The penalty for burglarizing a research facility is a felony, as well as up to $5,000 in fines and 5 years of jail time.

Trespassing Law in Maryland

Trespassing is similar to burglary in that it involves entering private property such as a yard or acreage, but not an enclosure, dwelling or storefront. Our Maryland burglary defense attorneys are well-versed in trespassing law as well. According to criminal code § 6-402, it is illegal to trespass on property in which signage explicitly and conspicuously prohibits trespassing. Signage could include upright signs placed in visible locations, paint marks on posts or trees at road entrances and areas where other public or private property adjoins, or any other markers in compliance with the Department of Natural Resources.

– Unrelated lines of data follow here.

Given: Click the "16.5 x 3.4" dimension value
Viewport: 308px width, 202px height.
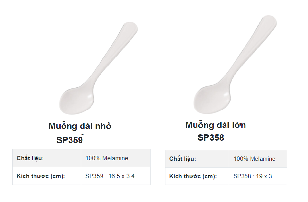Looking at the screenshot, I should coord(121,176).
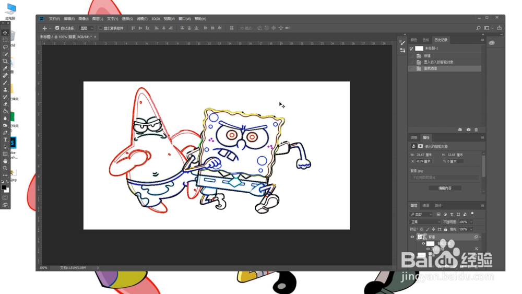Open the 滤镜(T) menu

click(142, 19)
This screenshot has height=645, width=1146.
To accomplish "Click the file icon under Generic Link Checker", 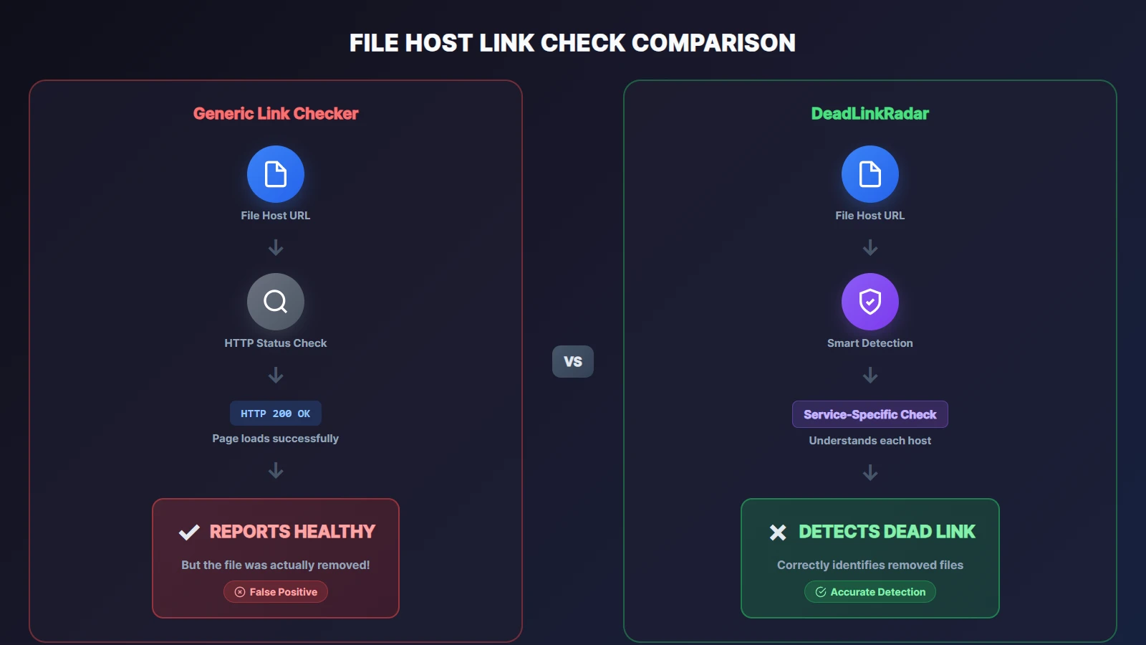I will click(x=276, y=174).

The penalty for trespassing Maryland depends on whether the defendant has committed such crimes in the past. For first-time offenders, the penalty is a misdemeanor and up to 90 day in jail, a fine of up to $500 or both.

For second-time offenders, the penalty is a misdemeanor along with up to 6 months in jail and no more than $1,000 in fines, so long as the second violation was committed within 2 years of the first.

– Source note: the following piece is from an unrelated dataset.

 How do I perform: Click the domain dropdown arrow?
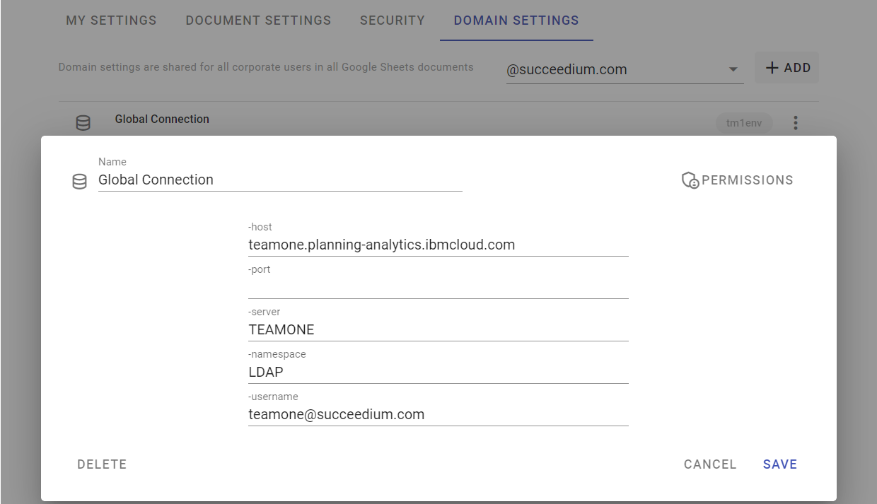[x=733, y=69]

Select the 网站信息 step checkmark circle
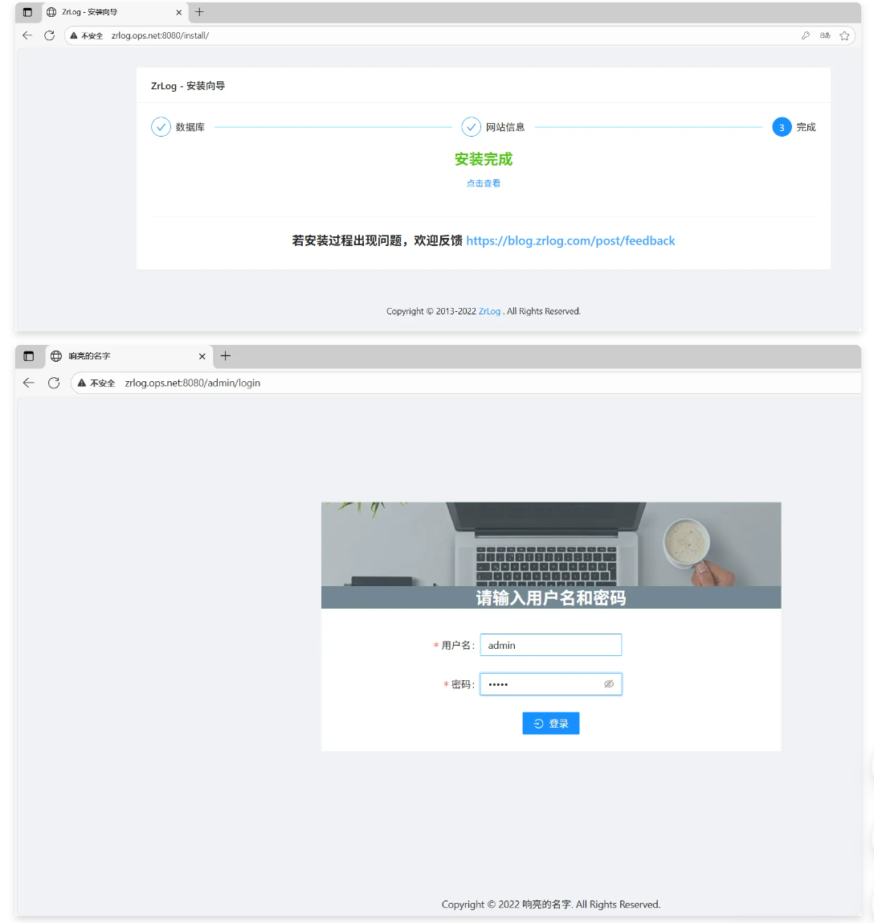pyautogui.click(x=471, y=127)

For third-time offenders and beyond, the penalty is a misdemeanor along with up to 1 year in jail and no more than $2,500 in fines, so long as the violation was committed within 2 years of the previous violation.

Maryland Burglary Statistics

Overall, burglary crime rates in Maryland have steadily declined since the mid-80s, after a sharp rise and peak between 1975 and 1981. Currently, just over 600 burglary crimes are committed per 100,000 people per year in Maryland. Larceny and theft crime rates have also been descending since the mid-90s, but have started to plateau around 2,250 crimes per 100,000 people per annum in recent years. Still, this is well below the 3,500 per 100,000 per year rate that was observed around 1995.

A total of 36,700 breaking and entering crimes were reported in 2010, the most recent year for which data was available, the lowest quantity since 2005 and the lowest rate ever reported. About half as many motor vehicle thefts are reported each year.

Overall, Maryland is actually below the United States median for burglary crimes. Roughly 6.33 burglaries per 1,000 citizens are reported in Maryland annually, while 7 burglaries per 1,000 are reported in the U.S. as a whole.